What tools and resources are necessary for someone to recover from addiction?  Again, it’s going to depend on the person and which path they choose. There are multiple paths to recover.  If your path is spiritual, then you are going to need a pastor: a support group that supports the level of spirituality you want; you need to re-establish a relationship with God on your end, even though on His end, it was never severed; you need a mentor who you can be open and honest with, which is true with any path.  If you don’t have someone you can talk to then you might start to bury your feelings deep inside you. That shame and guilt you feel will start to eat at you and you might start to think you may want to use again. But if you have a mentor to talk to, then it’s not all on you anymore. They can pray for you; they can help you come up with solutions.  If you don’t know then you can’t help. So you need to be with people who have been there and done that. You need to get away from people who continue to drag you down.

You need to treat the addiction like a long term disease and you need to learn recovery management skills to keep the disease at bay.  You have to learn to cope with what you’re dealing with, as well as learn certain life skills to move on. Bottom line is recovery looks different to everyone.  You just need to be open and honest with yourself.

What Would Be The First Step For Someone Who is Coming to Terms With The Fact That Their Loved One is an Addict?

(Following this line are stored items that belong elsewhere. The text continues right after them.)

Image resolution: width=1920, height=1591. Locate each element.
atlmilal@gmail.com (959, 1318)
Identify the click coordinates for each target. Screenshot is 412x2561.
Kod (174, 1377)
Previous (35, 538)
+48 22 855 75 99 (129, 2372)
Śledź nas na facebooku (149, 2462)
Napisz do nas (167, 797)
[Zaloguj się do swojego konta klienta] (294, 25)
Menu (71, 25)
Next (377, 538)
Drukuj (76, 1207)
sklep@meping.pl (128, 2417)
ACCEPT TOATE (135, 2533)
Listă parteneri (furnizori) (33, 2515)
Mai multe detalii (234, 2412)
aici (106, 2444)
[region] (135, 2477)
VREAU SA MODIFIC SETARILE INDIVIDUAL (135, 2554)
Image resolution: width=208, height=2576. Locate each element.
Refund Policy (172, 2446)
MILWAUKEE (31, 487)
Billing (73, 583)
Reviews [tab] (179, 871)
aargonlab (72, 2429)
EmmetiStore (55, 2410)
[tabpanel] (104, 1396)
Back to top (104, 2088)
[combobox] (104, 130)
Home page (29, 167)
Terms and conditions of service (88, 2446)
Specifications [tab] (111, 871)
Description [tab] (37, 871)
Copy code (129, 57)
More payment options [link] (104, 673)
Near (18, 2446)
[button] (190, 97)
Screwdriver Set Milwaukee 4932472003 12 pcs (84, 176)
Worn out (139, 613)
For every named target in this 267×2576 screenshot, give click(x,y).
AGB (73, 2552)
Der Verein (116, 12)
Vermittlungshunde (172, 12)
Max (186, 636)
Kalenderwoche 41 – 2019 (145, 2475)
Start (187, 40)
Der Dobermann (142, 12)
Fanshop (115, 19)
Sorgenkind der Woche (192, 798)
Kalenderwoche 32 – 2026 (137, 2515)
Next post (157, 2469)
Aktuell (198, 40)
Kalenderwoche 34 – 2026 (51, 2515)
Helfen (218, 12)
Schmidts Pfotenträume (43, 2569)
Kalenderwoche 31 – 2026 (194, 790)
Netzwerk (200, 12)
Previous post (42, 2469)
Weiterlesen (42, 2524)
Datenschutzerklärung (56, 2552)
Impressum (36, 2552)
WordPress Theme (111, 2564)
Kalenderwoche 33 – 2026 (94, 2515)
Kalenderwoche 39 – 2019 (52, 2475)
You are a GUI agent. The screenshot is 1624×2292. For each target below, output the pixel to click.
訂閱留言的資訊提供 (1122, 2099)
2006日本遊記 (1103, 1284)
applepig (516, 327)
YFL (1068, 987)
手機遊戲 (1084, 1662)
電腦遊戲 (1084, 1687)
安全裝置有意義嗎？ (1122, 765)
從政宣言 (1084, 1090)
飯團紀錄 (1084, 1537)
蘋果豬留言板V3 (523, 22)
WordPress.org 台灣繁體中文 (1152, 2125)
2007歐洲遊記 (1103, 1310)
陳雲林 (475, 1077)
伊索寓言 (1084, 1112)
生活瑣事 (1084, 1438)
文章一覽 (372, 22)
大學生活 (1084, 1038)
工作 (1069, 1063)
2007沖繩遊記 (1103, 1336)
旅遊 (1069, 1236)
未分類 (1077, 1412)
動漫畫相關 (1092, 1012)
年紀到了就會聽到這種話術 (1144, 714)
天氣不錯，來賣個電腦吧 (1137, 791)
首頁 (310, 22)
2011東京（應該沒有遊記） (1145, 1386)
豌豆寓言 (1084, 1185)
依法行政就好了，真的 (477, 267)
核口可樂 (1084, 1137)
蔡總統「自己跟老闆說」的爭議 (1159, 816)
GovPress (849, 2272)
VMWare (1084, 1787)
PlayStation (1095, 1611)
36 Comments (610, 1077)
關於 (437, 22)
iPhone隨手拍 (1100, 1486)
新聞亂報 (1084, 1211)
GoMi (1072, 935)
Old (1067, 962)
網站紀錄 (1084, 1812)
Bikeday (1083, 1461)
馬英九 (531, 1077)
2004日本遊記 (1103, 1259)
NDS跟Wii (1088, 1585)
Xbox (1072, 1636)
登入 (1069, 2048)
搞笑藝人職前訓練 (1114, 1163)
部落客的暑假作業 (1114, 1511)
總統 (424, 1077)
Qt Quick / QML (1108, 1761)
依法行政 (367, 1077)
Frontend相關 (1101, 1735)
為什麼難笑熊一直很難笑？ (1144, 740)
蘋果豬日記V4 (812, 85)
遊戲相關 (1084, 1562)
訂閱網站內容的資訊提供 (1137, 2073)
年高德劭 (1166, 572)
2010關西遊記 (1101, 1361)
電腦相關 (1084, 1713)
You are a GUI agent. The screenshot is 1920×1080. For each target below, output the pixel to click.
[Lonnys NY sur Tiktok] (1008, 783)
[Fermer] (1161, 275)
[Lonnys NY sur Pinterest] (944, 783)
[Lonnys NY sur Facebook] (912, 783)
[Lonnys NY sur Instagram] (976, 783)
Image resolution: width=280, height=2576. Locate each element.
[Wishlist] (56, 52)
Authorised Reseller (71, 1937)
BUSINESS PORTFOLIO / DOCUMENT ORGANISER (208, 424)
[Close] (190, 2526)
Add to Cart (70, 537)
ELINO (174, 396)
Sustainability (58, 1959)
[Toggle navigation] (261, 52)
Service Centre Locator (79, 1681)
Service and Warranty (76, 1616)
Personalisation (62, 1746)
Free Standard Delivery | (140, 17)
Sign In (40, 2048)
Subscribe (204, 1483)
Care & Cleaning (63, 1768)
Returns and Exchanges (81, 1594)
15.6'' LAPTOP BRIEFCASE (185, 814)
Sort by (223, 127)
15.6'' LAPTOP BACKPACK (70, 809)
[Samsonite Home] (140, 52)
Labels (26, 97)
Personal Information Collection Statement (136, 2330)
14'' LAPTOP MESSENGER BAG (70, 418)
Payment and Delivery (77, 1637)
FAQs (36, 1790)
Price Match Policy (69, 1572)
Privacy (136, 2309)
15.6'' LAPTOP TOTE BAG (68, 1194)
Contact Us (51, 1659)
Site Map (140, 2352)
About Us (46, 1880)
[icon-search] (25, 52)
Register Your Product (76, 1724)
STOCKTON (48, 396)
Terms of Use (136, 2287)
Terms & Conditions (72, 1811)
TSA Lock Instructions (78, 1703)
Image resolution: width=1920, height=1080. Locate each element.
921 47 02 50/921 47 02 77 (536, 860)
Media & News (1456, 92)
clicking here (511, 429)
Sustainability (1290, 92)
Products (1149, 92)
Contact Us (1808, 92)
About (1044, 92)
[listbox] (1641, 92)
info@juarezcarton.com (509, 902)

First you have to realize that this is not your fault – you did not cause this to happen, so there is no reason to carry shame and guilt.  You did not force them to make the choice they made; they did.  

Second you need to realize you can cure the addiction.  If you think you can cure them and start telling them what to do, then they are going to turn around and run the other way.  No one likes to be controlled.

So you didn’t cause it, you can’t cure it, and lastly, you can’t control it.  You can’t control the person or the behavior. The only thing you can do is be transparent.  Support them in their efforts to get help. Find a group that will support you and what you are going through so you can stay strong and not let fear take over.  

And lastly, learn as much as you can about all the different pathways to recovery so you can support whichever path your loved one has chosen.  Knowledge is not the enemy of faith; knowledge enhances faith, especially when you realize that God is omniscient. The more we know, the better equipped we are to help people deal with what they are struggling with to overcome.